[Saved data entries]

◆ ◆ ◆ ◆

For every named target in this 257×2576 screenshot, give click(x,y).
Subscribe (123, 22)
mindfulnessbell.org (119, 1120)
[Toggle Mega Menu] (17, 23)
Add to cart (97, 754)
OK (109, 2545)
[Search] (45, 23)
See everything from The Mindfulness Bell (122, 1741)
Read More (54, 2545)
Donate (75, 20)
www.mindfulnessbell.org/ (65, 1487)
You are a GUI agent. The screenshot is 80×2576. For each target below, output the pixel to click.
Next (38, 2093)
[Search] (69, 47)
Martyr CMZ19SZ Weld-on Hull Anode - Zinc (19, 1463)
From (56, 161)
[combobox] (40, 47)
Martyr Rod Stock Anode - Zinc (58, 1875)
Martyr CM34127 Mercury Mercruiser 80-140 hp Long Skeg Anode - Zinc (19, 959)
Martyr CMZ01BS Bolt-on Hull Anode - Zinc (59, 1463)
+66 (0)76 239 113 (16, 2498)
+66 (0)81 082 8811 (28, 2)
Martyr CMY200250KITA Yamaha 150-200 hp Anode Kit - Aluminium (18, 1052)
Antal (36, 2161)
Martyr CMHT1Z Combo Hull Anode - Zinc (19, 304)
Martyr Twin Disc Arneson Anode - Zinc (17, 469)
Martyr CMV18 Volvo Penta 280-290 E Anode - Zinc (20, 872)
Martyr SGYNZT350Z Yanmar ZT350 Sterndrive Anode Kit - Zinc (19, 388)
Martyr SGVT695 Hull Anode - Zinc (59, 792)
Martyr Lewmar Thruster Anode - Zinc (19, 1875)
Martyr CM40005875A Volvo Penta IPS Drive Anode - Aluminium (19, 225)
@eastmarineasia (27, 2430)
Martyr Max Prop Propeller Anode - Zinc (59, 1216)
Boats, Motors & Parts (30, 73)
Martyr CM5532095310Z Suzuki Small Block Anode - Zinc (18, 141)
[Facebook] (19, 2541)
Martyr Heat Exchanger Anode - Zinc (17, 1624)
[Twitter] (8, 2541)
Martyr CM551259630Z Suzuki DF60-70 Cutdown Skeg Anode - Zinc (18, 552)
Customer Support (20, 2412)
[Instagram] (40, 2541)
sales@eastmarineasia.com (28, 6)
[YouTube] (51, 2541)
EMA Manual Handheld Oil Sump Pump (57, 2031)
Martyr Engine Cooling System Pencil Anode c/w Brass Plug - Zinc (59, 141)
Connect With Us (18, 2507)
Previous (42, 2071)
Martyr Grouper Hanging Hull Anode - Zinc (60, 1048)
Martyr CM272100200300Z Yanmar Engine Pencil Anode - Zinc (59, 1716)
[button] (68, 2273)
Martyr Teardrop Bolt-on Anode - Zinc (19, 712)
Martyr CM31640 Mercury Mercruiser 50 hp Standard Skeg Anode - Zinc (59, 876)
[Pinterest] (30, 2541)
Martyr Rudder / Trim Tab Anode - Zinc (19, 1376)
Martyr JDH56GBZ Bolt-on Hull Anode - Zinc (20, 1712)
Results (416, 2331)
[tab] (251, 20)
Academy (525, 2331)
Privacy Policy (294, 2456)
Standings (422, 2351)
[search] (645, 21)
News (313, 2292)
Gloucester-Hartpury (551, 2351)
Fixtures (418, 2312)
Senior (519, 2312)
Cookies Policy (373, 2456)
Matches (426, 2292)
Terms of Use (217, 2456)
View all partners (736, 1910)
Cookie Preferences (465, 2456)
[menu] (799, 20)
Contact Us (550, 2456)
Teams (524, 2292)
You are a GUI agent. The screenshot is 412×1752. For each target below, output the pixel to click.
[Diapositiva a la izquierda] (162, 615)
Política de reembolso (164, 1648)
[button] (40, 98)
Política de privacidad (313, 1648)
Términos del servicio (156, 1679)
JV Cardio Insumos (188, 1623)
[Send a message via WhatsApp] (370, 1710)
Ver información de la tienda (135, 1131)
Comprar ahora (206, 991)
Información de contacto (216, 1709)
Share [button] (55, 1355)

◆ ◆ ◆ ◆

**TASK ITEM:**
Using the records above, copy each line that contains "agent".

**TASK RESPONSE:**
You are a GUI agent. The screenshot is 80×2576. For each target below, output the pixel to click.
You are a GUI agent. The screenshot is 412×1752. For each target below, output the pixel to click.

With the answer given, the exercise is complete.